We begin by evaluating the predictive performance of the static representations for each classification algorithm. To limit the number of tables in the manuscript, we report the computational results in detail for SVM as an example of this evaluation.Footnote 10 Tables 3 and 4 show the results achieved by using each static representation to train an SVM classifier, in terms of classification accuracy and unweighted \(F_1\)-macro, respectively. The boldfaced values indicate the best results, and the last three lines show the total number of wins for each static representation (#wins row), as well as a ranking of the results (rank sums and position rows). Precisely, for each dataset, we assign scores, from 1.0 to 14.0, to each assessed representation (each column), in ascending order of accuracy (\(F_1\)-macro), where the score 1.0 is assigned to the representation with the highest accuracy (\(F_1\)-macro). Thus, low score values indicate better results. When two assessed representation has the same performance, we take an average of their scores. If two assessed representations achieve the best performance, they will receive a score of 1.5 ((1+2)/2). Finally, we sum up the assigned scores obtained in each dataset for each assessed representation to calculate rank sums. With the rank sum of each assessed representation, we rank the rank-sum result from the best (1) to the worst (14), calculating the rank position.
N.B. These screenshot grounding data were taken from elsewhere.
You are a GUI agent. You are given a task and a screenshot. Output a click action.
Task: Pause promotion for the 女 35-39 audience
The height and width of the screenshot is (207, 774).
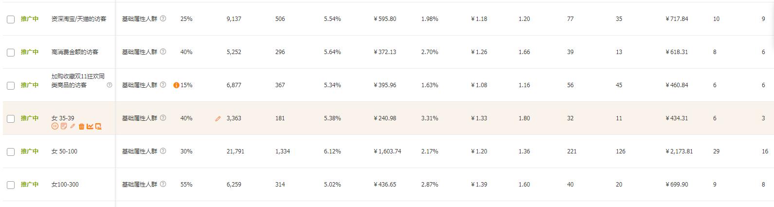click(x=54, y=127)
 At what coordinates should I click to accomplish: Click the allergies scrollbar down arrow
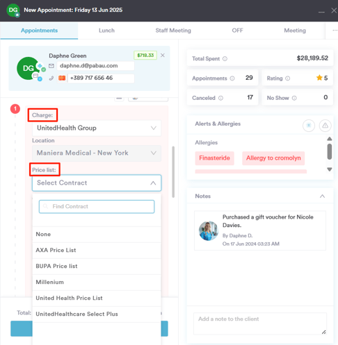click(x=330, y=169)
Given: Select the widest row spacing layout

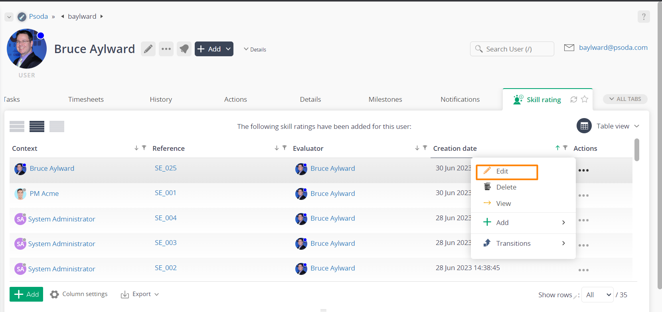Looking at the screenshot, I should [17, 126].
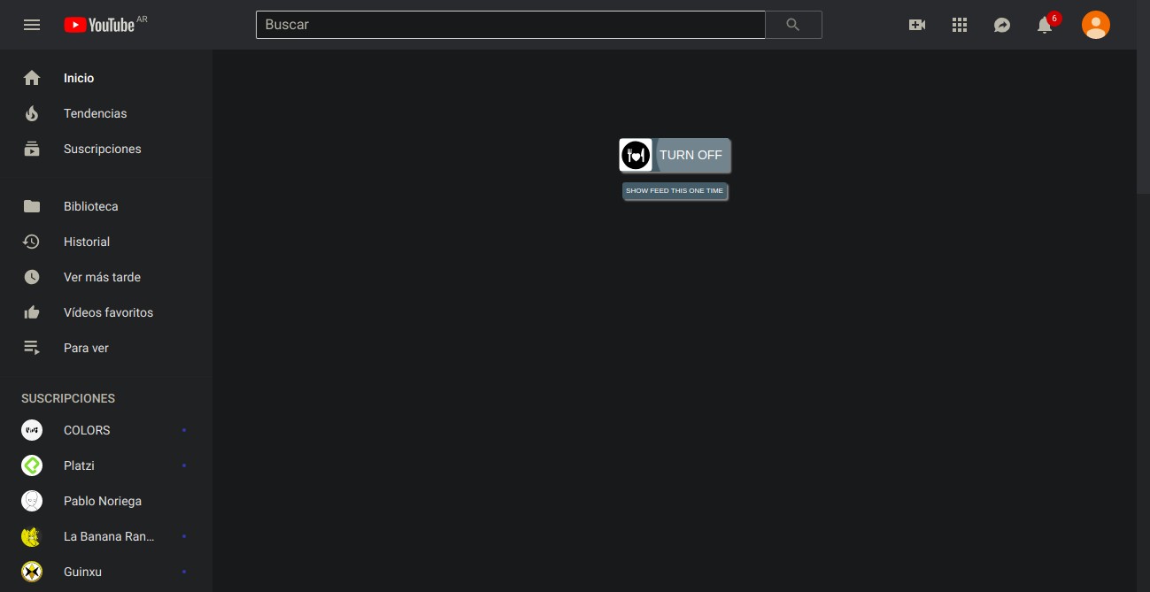Toggle to Suscripciones feed in sidebar
Viewport: 1150px width, 592px height.
[x=102, y=149]
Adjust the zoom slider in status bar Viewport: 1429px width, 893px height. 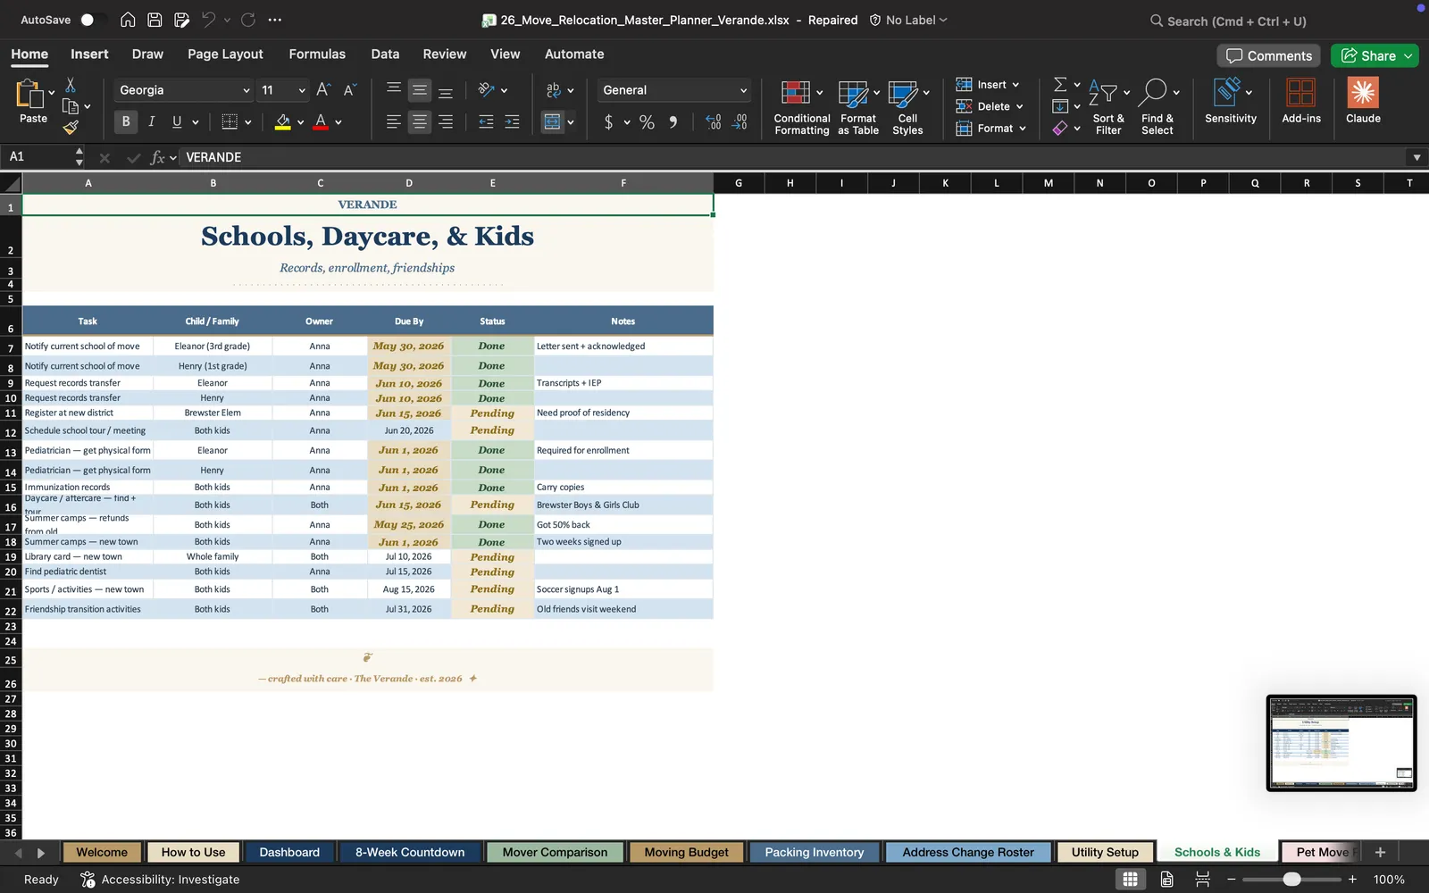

Table 3 Accuracies (%) achieved by evaluating the static representations using the SVM classifier
Table 4 \(F_1\)-macro scores (%) achieved by evaluating the static representations using the SVM classifier

As we can see in Tables 3 and 4, RoBERTa (RoBstatic column) achieved the best performance in nine out of the 22 datasets in terms of accuracy, in 11 out of the 22 datasets in terms of \(F_1\)-macro, and was ranked first in the overall evaluation (position row). Regarding the number of wins (#wins row), we can note that Emo2Vec and SSWE achieved the second best results, reaching the best performance in four out of the 22 datasets for both accuracy and \(F_1\)-macro. However, regarding the overall evaluation (position row), w2v-Edin and w2v-GN were ranked among the top three best static representations along with RoBERTa, in terms of accuracy. Regarding \(F_1\)-macro, the top three best static representations were RoBERTa, w2v-Edin and BERT (BERT-static column). Finally, the Friedman test followed by the Nemenyi post-hoc test detected that the top three best representations – RoBERTa, w2v-Edin, w2v-GN in terms of accuracy, and RoBERTa, w2v-Edin, BERT in terms of \(F_1\)-macro – are significantly better than many of the other static representations, as shown below Tables 3 and 4. Nevertheless, there is no significant difference between them.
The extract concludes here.